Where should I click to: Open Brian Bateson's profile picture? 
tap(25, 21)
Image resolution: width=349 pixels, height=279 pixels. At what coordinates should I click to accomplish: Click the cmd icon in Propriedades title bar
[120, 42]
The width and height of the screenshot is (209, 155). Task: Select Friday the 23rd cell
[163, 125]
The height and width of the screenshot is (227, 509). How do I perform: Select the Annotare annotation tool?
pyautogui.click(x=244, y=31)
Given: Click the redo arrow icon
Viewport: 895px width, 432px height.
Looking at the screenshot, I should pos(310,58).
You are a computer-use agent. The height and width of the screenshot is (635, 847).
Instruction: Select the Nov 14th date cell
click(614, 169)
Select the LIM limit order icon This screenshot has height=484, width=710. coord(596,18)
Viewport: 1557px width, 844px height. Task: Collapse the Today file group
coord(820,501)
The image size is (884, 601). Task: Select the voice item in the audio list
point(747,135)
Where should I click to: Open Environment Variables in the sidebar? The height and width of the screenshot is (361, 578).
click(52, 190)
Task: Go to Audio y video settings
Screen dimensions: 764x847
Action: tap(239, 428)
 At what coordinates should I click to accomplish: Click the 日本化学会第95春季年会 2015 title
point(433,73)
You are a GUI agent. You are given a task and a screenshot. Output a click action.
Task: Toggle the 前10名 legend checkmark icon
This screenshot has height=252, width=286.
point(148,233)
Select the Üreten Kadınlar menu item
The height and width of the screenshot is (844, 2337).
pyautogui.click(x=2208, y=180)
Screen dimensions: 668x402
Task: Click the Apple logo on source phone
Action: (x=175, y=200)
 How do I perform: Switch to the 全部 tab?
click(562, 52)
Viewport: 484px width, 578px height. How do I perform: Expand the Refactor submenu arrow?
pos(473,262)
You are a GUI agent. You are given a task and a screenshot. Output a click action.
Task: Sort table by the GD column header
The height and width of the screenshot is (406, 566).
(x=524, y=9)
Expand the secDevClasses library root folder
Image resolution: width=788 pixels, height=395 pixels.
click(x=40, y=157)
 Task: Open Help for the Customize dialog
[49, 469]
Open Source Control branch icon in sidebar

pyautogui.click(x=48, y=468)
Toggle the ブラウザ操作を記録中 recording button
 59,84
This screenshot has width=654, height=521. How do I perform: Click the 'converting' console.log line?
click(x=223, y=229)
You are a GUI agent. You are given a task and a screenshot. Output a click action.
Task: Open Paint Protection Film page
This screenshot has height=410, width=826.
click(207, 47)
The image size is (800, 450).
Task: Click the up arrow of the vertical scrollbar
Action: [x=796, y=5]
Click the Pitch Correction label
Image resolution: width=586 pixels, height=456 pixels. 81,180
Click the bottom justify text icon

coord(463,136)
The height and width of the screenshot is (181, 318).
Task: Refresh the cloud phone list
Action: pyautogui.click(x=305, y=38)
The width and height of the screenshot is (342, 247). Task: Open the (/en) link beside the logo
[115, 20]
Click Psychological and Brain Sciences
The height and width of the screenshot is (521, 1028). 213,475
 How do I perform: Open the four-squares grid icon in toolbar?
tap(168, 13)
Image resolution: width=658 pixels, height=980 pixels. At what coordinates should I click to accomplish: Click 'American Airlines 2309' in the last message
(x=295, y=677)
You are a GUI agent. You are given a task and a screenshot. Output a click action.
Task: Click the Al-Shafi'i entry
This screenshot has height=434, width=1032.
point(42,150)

··········

▶ _Problem to work on_
Out of the listing above, reproduce exactly the lines from the one with "日本化学会第95春季年会 2015 title" up to and including the one with "Task: Sort table by the GD column header".

▶ _Expected output_
 At what coordinates should I click to accomplish: Click the 日本化学会第95春季年会 2015 title
point(433,73)
You are a GUI agent. You are given a task and a screenshot. Output a click action.
Task: Toggle the 前10名 legend checkmark icon
This screenshot has height=252, width=286.
point(148,233)
Select the Üreten Kadınlar menu item
The height and width of the screenshot is (844, 2337).
pyautogui.click(x=2208, y=180)
Screen dimensions: 668x402
Task: Click the Apple logo on source phone
Action: (x=175, y=200)
 How do I perform: Switch to the 全部 tab?
click(562, 52)
Viewport: 484px width, 578px height. How do I perform: Expand the Refactor submenu arrow?
pos(473,262)
You are a GUI agent. You are given a task and a screenshot. Output a click action.
Task: Sort table by the GD column header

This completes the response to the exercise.